На Механке считалось: если баба тебя обрывает – значит, ты не мужик. Но я больше не имел права быть гордым. И когда мы у нее в прихожей наконец обнялись под безнадежный – якобы радостный – лай слезящейся псины (“Хорошая, хорошая девочка, соскучилась!”), не плотина растаяла, а гордость отступила.
При нас остался и новогодний световой горошек в горелом лифте, и брызги взорванной радуги на потолке, и аквариумная люминесценция спятившего циферблата, и ее шелковая спинка, и подземные толчки, и учащающиеся пожатия из глубины, и оглушающий шквал безумия, и вмятина, выбитая в подушке, и слабеющие отзывы бездны, и улыбчивое “не выпущу”, и собака, старающаяся лизнуть поникшего повелителя подземных бурь прямо в измученную мордочку (“Уроки французского”…), и дежурившая под парами ванная с ослепительными стенами и гремящей струей, – но возникло… Что?
Трещинка в ее голосе: все знакомые Рину перевыгуливали, кроме моего сына?.. Свою обиду я мог погасить только жалостью – это калечное словцо-недоносок “жалеет” вместо “любит”, процарапавшееся с паперти в благородное общество…
По-настоящему меня пронзило, когда через толчение облизанных нутриевых шапок в каждой новой комиссионке нам снова светила черная глянцевая нагота все новых и новых музыкальных центров нашего финансового мироздания и мурластые торгаши буркали: не надо, не надо… Ее деньги – орудие труда, а еще надвигается воинский долг в восемьсот заоблачных баксов – выкуп за беспутную голову Марчелло: при его характере в армии его обязательно прибьют. И мне как-то сделалось совершенно все равно, в каких помоях искупается мой образ.
Теперь “Осаки” предлагал я, и наконец она слегка улыбнулась:
“Они не сразу понимают твою изысканную речь”. – “Рази?”

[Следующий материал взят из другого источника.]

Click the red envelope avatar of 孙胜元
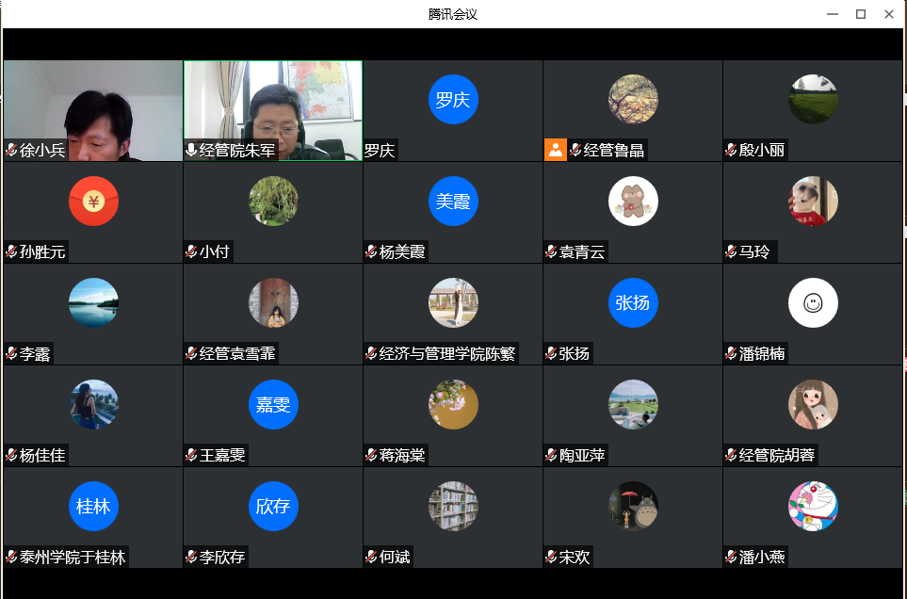This screenshot has height=599, width=907. pos(93,201)
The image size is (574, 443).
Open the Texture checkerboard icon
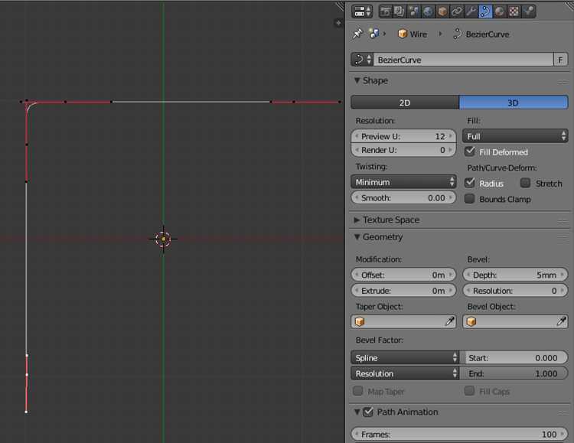click(x=514, y=11)
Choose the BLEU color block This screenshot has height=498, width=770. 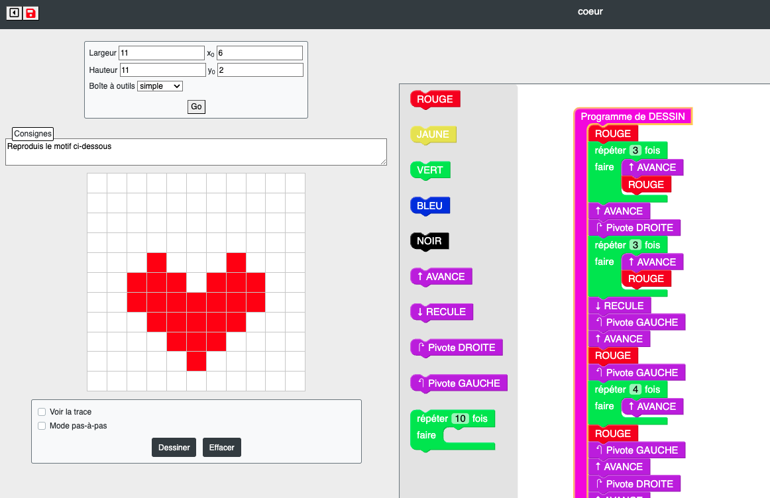click(429, 206)
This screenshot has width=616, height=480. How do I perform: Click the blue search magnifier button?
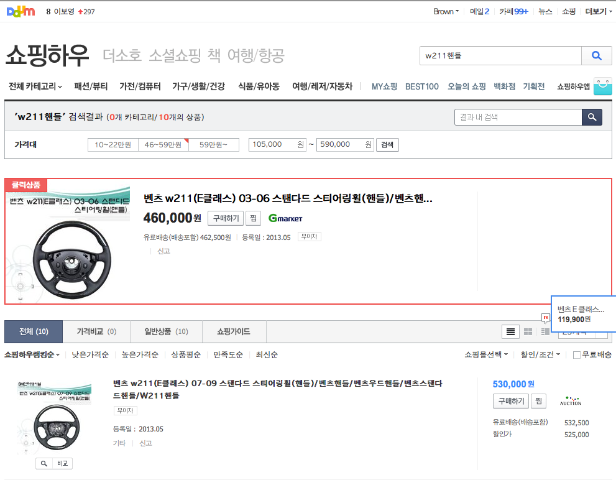(597, 56)
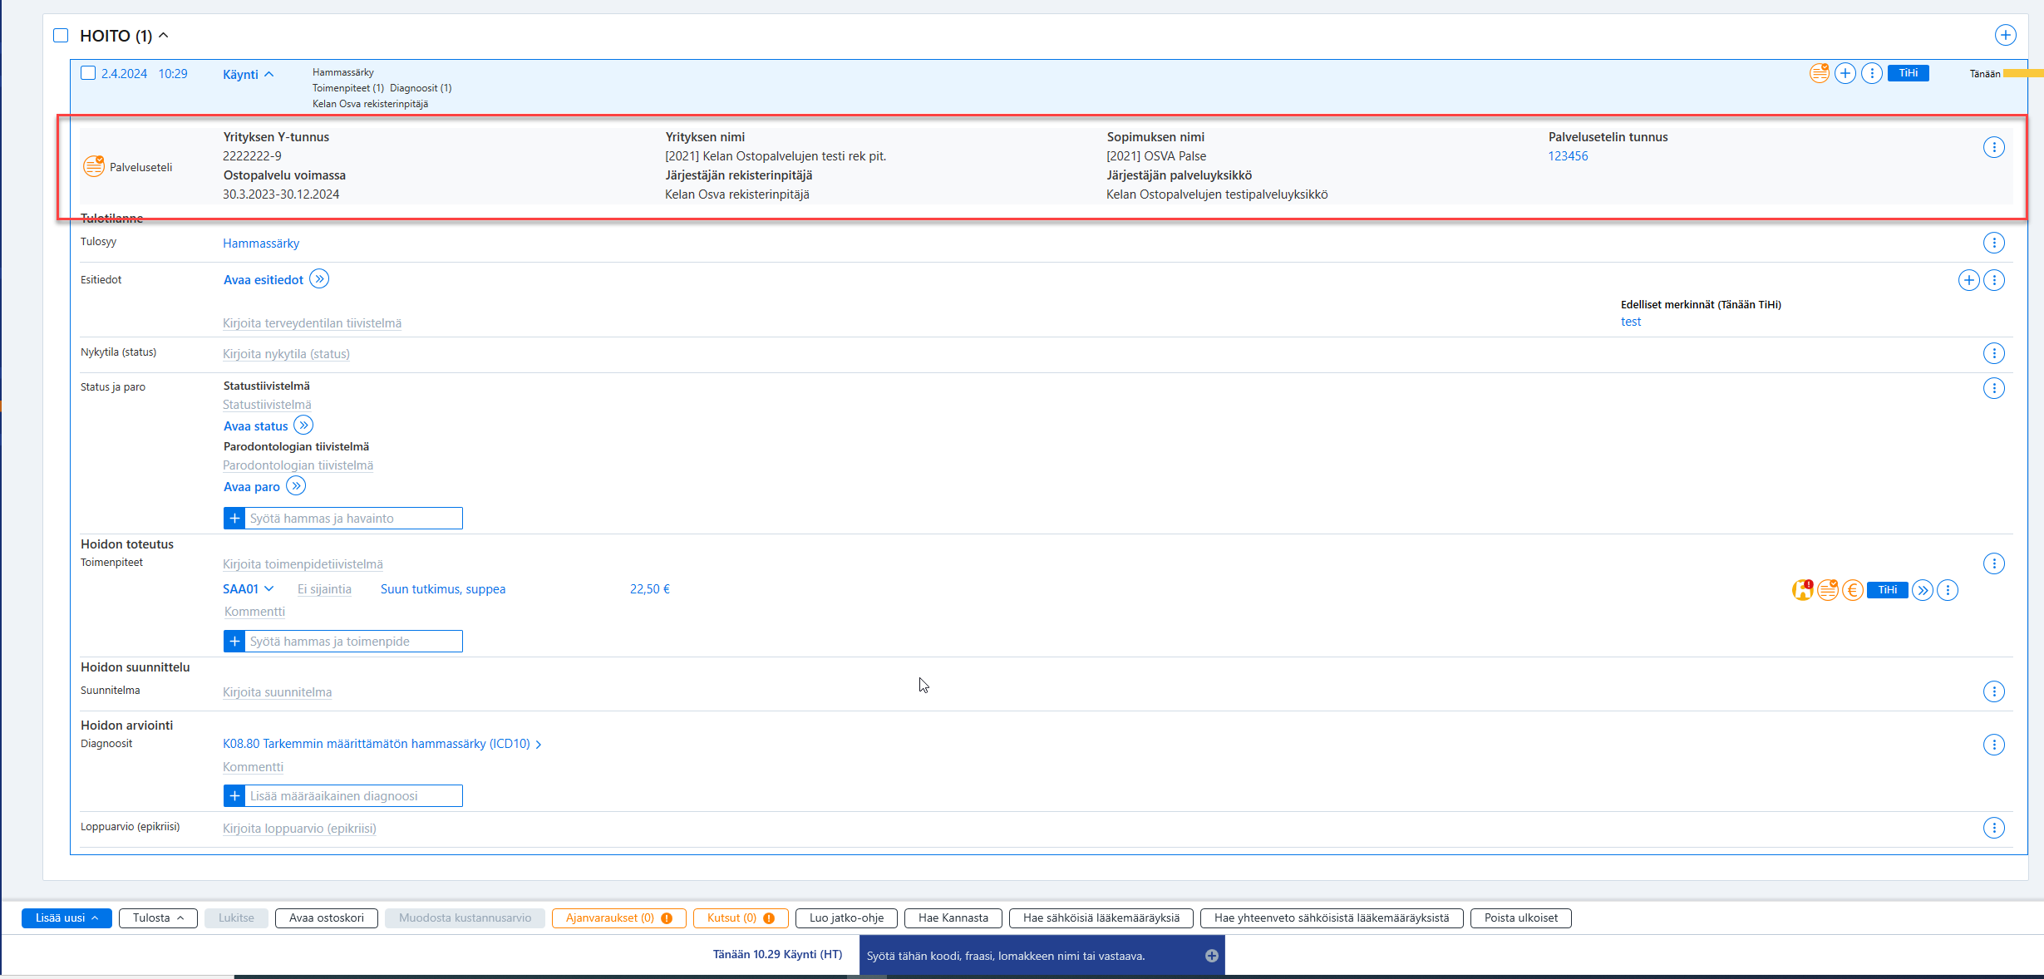This screenshot has width=2044, height=979.
Task: Click the plus icon in the Esitiedot row
Action: (x=1969, y=280)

Удерживать над потопом простоты поплавок не изысканности, так игры. Под звонкой от стужи бетонной оградой издыхающего комбината, среди рассыпавшегося торгового бивуака я гулко хлопал огромными рукавицами и топал еще более огромными валенками в галошах размером с детскую ванночку, нависая тулупом над гремучей алой клеенкой с промерзшими юбками-турчанками, джинсами-кореянками, с космополитическими колготками в полупорнографических скользких конвертах и двумя угловыми бастионами “Осак”, от которых я отгонял злую российскую поземку.
“Налетай – подешевело! – зычно покрикивал я. – Музыкальные центры из страны Япония – один раздетый, другой в попоне! С пылу, с жару – лимон за пару!” Моя нахохлившаяся малышка в пухлой куртке с капюшоном и толстенных вязаных рейтузах (детский сад, дочурка, вязаные рейтузики, туго набитые, как у плюшевого мишки…) время от времени глотала из аптечного флакона отогреваемую на груди белую лекарственную пену. Потихоньку я обзавелся козой, подсвинком – парное молочко, парное мясцо на угольках из ломаных ящиков; хозяйски прохаживался к прожженной до наивной зеленой травки проталине за сквозной кипой бетонных плит: уютное насиженное местечко, облака едкого пара, врубающего комбинатские сирены на утечку аммиака, – прастата, эх, эх, без креста!..
Орлиный взор кавказца – как только Газиев опознал меня в этой сторожевской униформе? “Такой человек, такой человек!..” – словно я его уже не мог слышать. Но когда он сокрушенно приобрел одну из “Осак”, я всерьез застеснялся. А брать деньги у нее было совсем уж…
– Я тебя понимаю, деньги – такая грязь…
– А квартиры – не грязь? А ордена, а чины? Все, что можно делить?
– Почему счастья на всех не хватает?
– Потому что мы не называем счастьем, чего хватает на всех.
Но я не мог явиться к моим девушкам с пустыми руками.
Ее дом уже не был поднебесным замком феи – отсебятина иссякла.
Дом как дом. Хозяйство, место, где все можно. Где можно даже не отводить глаз, когда она стаскивает свои вязаные ползунки с лямочками через плечики.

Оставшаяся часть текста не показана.